> **Document segment**
Our SNP-chip analysis revealed a high frequency of deletion at 22q11.2 in the MRT genome, indicating the unique patterns in the genome imbalance map that characterizes MRT.10 In our analysis, most MRT specimens showed biallelic genetic aberrations of SMARCB1, but three cases did not show biallelic genetic abnormalities of SMARCB1. Among them, two cases with kidney MRT showed heterozygous deletions of the 22q11.2 locus and complete methylation of the promoter region of SMARCB1, suggesting that not only genetic events, but also epigenetic changes contributed to biallelic inactivation of SMARCB1 in MRT. Although epigenetic silencing of SMARCB1 in MRT has never been reported, epigenetic alterations of promoter regions of SMARCB1 should be considered for the possible alterations for inactivation of SMARCB1 in MRT.

In previous reports, heterozygous knockout mice developed tumors consistent with MRT,23 beginning as early as 5 weeks of age, but mice crossed with SMARCB1+/− and CCND1−/− mice did not develop any spontaneous tumor.23 Thus, these findings suggest that CCND1, located at 11q13.3, may be a key mediator involved in the genesis of MRT. Of interest, our analysis identified recurrent gains at CCNL1, which functions in association with cyclin-dependent kinases, including CCND1, suggesting that CCNL1 acts as one of the mediators involved in the development of MRT. We also found recurrent losses at the PTPRD locus on 9p23 and gains at the POT1 locus on 7q31. PTPRD and POT1 have been shown to be mutated or downregulated in several human cancers, including neuroblastoma, lung cancer, and chronic myeloid leukemia;22,24,25 thus, further analysis of these gene alterations in a large number of MRT samples would be necessary to assess their involvement in the pathogenesis of MRT.

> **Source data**
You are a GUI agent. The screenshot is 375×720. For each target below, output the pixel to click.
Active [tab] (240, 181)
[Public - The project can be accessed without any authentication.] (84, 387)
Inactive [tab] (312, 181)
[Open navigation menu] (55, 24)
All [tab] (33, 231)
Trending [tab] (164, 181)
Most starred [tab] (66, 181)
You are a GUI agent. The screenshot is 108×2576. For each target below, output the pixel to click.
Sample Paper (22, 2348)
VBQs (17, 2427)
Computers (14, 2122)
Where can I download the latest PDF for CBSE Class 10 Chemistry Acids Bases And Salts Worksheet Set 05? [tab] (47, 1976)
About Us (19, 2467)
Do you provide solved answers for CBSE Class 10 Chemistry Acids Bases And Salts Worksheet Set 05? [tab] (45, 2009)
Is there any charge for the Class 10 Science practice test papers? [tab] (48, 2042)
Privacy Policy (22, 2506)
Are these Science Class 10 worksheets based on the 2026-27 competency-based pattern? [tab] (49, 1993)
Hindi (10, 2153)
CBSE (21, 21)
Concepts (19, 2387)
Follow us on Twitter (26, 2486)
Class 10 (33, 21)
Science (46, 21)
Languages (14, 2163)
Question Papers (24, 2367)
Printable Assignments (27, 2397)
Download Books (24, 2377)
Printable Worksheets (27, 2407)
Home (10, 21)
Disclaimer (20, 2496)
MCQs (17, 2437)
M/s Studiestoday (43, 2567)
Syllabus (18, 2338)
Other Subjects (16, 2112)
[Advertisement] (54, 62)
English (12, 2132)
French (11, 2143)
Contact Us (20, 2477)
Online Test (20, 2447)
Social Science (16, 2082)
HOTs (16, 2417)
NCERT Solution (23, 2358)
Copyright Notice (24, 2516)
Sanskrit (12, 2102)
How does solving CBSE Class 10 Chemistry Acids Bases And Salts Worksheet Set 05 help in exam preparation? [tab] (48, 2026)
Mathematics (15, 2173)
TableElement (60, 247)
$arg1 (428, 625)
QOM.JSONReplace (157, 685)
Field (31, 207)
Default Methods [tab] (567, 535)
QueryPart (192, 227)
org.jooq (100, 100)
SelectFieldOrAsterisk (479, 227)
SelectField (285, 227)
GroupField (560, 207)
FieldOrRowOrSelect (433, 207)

> **Problems to work on**
[A] Please repeat the passage on genetic alterations in MRT, starting at "Our SNP-chip analysis" and ending at "for inactivation of SMARCB1 in MRT.".
[B] Write the next part of the passage on genetic alterations in MRT, picking up after its final sentence.

> **Exercise responses**
[A]
Our SNP-chip analysis revealed a high frequency of deletion at 22q11.2 in the MRT genome, indicating the unique patterns in the genome imbalance map that characterizes MRT.10 In our analysis, most MRT specimens showed biallelic genetic aberrations of SMARCB1, but three cases did not show biallelic genetic abnormalities of SMARCB1. Among them, two cases with kidney MRT showed heterozygous deletions of the 22q11.2 locus and complete methylation of the promoter region of SMARCB1, suggesting that not only genetic events, but also epigenetic changes contributed to biallelic inactivation of SMARCB1 in MRT. Although epigenetic silencing of SMARCB1 in MRT has never been reported, epigenetic alterations of promoter regions of SMARCB1 should be considered for the possible alterations for inactivation of SMARCB1 in MRT.

[B]
The CNTNAP2 gene encodes a single-pass transmembrane protein, mediating cell–cell interactions in the CNS and/or peripheral nervous system.26 This gene is located in a common fragile site that is inactivated in different types of cancers, including brain tumor, ovarian cancer, and breast cancer.27 Recently, CNTNAP2 was shown to be translocated and methylated in a subset of glioma and demonstrated functional characteristics of a tumor suppressor gene.28 In our analysis, recurrent homozygous/hemizygous deletions involving the CNTNAP2 locus were newly identified, and expression of CNTNAP2 was substantially reduced in 33% of MRT cell lines, supporting the fact that CNTNAP2 is a putative second tumor suppressor gene for MRT. Furthermore, methylation of the promoter region of CNTNAP2 has been reported in not only glioma, but also in pancreatic adenocarcinoma.18 In accordance with this, two cell lines, KYM-1 and TTC-549, showed complete methylation of CNTNAP2 resulting in loss of CNTNAP2 expression. However, one cell line, RTK(J)-4N, displayed partial methylation of the CpG island, although CNTNAP2 expression was absent in this cell line. Therefore, additional mechanisms, such as mutations of the promoter region of CNTNAP2 in the unmethylated allele, would also be associated with silencing of CNTNAP2 in RTK(J)-4N. Because a corresponding normal sample of the MRT-8 case with CNTNAP2 R157C mutation was not available, we could not exclude the possibility that this mutation would be a rare SNP. However, the mutant allele was relatively low compared to the wild-type allele, suggesting that the single nucleotide change detected at R157 in MRT-8 was most likely to be a somatic mutation rather than non-functional SNPs. Taken together, these findings suggested that CNTNAP2 is a candidate gene target in a subset of MRT.

In conclusion, consistent with other reports, our results illustrate that SMARCB1 is the primary gene implicated in the pathogenesis of MRT.10 Although frequencies of recurrent genetic changes other than the SMARCB1 locus were low, our findings suggest that CNTNAP2 is one of the potential second gene targets for MRT. To our knowledge, this is the first report to describe aberrations of CNTNAP2 in MRT. Further studies are necessary to unravel the oncogenic effects of CNTNAP2 in MRT.